Once there, I started to look through them to find patterns. Where a review mentioned something specific which we could address or add as a feature, I recorded it, leaving me with this list:
- Fatal error
- Speed of downloading content
- Reliability of downloading content
- Tablet version
- Missing stories or sections of content
- Improved sharing facilities
- Use of storage, or desire to install to SD card
- User interface issues (often fonts)
- Battery life worries
- Old content
- Videos, podcasts or multimedia
- Changing intervals between downloads
- Crossword
I matched this list against all reviews, and against those from the last 6 months (we've made quite a few amendments and improvements to the product over the last couple of years, so really old feedback may already have been addressed). The top 5 items from the last 6 months are:
- Download speed (23% of coded comments)
- Use of storage (23%)
- Fatal error (15%)
- Download reliability (15%)
- Improve sharing (8%)
...and from the lifetime of the product:
- Download reliability (31%)
- Download speed (25%)
- User interface (12%)
- Use of storage (10%)
- Fatal error (9%)
What have I concluded from this?
- In terms of what users most readily ask for, speed and reliability are more important than additional features;
- We successfully addressed many of the UI concerns in early version of the product (only one review in the last 6 months mentioned the interface);
- Android app downloaders are particularly concerned with how their on-device storage is used;
- Multimedia, crosswords or other advanced features were surprisingly rare requests;
I've also been going through the analytics we have installed in the product; not in detail yet, but I can see that in the last month we had 828k page-views of articles, and just shy of 55k views of a photo in the last month. On average users are spending 6 minutes on each article, which feels high.

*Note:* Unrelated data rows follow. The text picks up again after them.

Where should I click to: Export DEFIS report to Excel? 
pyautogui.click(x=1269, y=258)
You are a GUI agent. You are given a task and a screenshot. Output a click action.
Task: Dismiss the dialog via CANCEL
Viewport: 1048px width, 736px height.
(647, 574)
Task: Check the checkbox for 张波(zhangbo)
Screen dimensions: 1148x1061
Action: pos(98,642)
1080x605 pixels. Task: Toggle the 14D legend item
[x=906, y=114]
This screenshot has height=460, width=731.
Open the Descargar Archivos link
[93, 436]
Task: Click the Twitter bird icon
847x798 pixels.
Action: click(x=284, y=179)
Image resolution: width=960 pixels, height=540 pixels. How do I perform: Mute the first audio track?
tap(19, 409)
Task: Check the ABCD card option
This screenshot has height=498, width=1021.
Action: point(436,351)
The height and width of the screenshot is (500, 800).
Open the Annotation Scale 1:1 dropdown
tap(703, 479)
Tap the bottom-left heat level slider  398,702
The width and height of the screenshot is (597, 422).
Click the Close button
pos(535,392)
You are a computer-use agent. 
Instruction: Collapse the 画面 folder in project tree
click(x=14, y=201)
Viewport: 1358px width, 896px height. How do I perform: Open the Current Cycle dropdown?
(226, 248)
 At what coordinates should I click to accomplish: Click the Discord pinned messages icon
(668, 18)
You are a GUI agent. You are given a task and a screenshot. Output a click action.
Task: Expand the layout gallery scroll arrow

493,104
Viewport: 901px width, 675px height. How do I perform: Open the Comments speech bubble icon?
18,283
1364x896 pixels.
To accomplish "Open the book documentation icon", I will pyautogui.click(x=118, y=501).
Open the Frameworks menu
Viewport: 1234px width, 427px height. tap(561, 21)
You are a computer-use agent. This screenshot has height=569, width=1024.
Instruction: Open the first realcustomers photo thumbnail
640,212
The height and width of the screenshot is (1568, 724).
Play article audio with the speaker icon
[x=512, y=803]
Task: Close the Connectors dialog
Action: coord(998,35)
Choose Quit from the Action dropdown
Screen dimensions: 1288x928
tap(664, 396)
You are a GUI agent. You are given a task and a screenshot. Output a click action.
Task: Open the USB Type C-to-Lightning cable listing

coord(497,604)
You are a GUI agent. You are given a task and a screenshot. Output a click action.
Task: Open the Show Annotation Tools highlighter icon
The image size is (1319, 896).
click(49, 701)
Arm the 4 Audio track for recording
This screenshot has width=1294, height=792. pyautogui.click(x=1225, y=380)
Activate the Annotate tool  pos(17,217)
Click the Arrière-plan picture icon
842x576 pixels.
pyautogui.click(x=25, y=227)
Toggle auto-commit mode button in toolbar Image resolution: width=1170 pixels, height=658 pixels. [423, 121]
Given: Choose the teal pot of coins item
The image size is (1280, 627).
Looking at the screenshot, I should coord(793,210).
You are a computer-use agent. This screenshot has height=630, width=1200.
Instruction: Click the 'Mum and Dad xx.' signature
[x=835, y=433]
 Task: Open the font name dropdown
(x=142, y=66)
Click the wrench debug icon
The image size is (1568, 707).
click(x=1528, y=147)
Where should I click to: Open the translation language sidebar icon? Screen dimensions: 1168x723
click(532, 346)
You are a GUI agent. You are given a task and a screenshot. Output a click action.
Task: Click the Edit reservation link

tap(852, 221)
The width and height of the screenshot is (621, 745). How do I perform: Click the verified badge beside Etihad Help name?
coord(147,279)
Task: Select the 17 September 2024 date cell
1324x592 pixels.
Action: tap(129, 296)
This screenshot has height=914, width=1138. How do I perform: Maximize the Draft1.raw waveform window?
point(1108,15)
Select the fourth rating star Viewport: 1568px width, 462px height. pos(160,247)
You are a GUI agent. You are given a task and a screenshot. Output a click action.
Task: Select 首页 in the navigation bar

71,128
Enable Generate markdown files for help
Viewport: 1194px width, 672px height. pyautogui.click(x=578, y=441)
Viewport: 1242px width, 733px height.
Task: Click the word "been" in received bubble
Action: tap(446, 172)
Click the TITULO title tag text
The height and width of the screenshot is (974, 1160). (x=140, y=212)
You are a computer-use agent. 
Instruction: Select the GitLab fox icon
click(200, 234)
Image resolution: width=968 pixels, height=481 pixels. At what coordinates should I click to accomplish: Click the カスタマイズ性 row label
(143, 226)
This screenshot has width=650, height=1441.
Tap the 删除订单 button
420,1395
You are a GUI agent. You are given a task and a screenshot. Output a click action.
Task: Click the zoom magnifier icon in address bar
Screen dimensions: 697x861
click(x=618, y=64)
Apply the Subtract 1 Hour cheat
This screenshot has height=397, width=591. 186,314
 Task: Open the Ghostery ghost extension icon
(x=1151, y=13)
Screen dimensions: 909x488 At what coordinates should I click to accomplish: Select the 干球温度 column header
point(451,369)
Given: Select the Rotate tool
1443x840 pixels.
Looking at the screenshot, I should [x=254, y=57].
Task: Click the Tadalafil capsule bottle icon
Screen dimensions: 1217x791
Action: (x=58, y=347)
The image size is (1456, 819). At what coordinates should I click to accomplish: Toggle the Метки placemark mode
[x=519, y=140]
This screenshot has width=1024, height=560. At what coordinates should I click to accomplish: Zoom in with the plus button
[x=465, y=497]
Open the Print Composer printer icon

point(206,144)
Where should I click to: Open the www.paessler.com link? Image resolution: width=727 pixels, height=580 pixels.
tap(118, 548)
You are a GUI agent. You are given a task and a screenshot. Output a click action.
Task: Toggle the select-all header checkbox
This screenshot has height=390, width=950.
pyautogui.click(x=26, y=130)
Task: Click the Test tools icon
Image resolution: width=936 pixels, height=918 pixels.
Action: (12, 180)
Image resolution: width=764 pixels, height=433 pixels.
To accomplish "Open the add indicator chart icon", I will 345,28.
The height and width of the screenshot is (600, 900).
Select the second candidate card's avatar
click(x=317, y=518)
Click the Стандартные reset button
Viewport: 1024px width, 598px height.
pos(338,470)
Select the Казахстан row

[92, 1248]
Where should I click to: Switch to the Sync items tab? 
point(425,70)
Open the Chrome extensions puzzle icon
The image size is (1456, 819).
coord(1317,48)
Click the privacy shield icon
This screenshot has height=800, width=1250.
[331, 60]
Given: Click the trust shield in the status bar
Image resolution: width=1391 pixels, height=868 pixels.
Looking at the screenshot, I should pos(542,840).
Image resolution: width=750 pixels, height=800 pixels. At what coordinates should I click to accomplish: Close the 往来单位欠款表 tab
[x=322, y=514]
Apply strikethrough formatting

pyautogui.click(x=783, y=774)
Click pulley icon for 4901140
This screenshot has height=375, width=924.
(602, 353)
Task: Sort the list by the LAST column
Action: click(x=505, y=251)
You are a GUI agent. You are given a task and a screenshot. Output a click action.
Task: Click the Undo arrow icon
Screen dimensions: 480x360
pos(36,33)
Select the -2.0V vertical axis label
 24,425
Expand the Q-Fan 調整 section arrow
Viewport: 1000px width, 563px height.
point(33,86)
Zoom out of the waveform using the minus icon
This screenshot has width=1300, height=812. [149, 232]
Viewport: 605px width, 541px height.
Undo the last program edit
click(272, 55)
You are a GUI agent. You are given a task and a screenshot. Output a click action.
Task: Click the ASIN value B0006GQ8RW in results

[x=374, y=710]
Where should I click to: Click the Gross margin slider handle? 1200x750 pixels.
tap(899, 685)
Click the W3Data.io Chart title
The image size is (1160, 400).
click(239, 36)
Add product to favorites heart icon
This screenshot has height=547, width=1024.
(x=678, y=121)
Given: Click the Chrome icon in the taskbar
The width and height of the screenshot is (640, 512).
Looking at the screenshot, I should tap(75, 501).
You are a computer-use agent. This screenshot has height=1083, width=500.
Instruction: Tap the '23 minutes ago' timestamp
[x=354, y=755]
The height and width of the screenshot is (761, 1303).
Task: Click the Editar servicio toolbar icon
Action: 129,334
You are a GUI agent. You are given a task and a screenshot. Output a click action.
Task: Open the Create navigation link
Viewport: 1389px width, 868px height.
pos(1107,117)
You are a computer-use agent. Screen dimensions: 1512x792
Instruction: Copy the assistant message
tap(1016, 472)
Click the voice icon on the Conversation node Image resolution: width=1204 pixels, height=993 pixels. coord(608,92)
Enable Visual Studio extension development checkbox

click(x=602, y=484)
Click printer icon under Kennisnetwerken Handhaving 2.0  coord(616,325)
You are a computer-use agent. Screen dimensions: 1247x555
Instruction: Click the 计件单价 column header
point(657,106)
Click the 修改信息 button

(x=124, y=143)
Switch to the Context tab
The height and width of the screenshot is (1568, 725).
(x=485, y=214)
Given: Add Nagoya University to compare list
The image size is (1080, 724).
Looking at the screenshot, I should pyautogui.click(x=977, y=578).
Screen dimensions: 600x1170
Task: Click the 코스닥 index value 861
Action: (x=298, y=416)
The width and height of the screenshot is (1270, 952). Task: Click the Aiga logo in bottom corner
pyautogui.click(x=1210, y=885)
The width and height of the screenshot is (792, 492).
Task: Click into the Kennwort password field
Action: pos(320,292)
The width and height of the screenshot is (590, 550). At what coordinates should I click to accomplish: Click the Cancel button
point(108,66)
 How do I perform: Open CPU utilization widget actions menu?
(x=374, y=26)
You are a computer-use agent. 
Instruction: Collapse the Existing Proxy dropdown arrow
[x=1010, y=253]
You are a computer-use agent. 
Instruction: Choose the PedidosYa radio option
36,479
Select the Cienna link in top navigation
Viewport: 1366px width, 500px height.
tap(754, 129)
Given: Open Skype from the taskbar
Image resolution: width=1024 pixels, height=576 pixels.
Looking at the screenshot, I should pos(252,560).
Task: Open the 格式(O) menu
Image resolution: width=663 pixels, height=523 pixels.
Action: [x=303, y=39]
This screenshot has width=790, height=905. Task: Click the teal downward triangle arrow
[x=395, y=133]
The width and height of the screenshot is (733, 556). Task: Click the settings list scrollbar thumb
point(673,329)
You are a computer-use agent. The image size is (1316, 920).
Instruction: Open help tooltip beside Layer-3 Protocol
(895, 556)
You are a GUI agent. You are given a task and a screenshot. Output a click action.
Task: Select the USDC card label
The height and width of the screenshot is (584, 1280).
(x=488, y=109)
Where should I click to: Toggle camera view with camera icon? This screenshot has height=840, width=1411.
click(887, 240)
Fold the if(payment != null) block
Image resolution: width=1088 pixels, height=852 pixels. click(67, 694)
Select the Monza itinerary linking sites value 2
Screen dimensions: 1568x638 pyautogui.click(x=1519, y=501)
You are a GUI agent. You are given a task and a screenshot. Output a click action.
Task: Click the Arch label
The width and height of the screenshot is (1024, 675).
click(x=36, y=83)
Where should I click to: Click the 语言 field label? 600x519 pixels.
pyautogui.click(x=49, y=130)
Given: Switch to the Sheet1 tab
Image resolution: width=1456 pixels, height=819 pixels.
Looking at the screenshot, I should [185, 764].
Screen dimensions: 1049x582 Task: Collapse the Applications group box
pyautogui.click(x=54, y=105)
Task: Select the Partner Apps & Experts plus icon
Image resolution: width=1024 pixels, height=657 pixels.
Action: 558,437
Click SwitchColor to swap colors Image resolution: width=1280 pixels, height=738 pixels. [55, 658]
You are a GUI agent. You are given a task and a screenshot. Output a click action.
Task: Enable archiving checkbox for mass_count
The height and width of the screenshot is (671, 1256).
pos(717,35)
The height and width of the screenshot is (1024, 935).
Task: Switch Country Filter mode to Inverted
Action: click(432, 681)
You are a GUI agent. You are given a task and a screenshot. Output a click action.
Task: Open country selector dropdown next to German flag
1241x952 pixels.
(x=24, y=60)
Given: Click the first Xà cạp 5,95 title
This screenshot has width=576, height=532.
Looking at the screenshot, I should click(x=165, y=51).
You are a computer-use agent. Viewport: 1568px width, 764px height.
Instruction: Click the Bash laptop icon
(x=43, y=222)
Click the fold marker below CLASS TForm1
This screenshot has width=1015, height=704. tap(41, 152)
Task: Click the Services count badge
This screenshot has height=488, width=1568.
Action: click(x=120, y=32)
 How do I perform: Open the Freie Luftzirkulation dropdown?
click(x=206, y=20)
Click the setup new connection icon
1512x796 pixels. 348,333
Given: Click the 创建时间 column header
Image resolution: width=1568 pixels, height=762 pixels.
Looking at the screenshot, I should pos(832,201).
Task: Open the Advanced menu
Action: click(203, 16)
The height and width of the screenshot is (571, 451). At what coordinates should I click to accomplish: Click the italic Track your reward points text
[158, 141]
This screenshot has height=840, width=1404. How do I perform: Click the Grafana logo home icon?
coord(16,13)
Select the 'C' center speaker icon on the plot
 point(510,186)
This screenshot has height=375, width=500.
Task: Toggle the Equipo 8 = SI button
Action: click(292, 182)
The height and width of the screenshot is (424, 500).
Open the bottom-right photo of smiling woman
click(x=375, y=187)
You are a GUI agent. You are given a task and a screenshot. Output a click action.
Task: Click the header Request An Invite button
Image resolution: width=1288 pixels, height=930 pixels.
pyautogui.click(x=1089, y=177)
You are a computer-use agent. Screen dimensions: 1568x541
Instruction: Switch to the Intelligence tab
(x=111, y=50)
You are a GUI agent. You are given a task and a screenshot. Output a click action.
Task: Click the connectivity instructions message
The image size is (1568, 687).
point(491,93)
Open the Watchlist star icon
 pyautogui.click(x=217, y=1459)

The Guardian Anywhere has a couple of alternative means of navigating stories: "Picks", which is an automagically generated set of personalised articles, based on your reading habits; and the "Tag Cloud", a list of all tags from current articles, sized according to their popularity. Picks is generally more popular, with 23k visits last month compared to 7k for the Tag Cloud. My gut feeling is that we should drop the tag clouds and do a little more with Picks - perhaps highlighting when it's activated and encouraging users to go there.
And from the Android market stats, I can see that our users are slightly more likely to have recent versions of Android (87.6% have Android 2.0 or above compared to 80.6% of average users of news apps) and are, as you'd expect, UK-biased (72.7% in the UK compared to 4.9% of most news app users).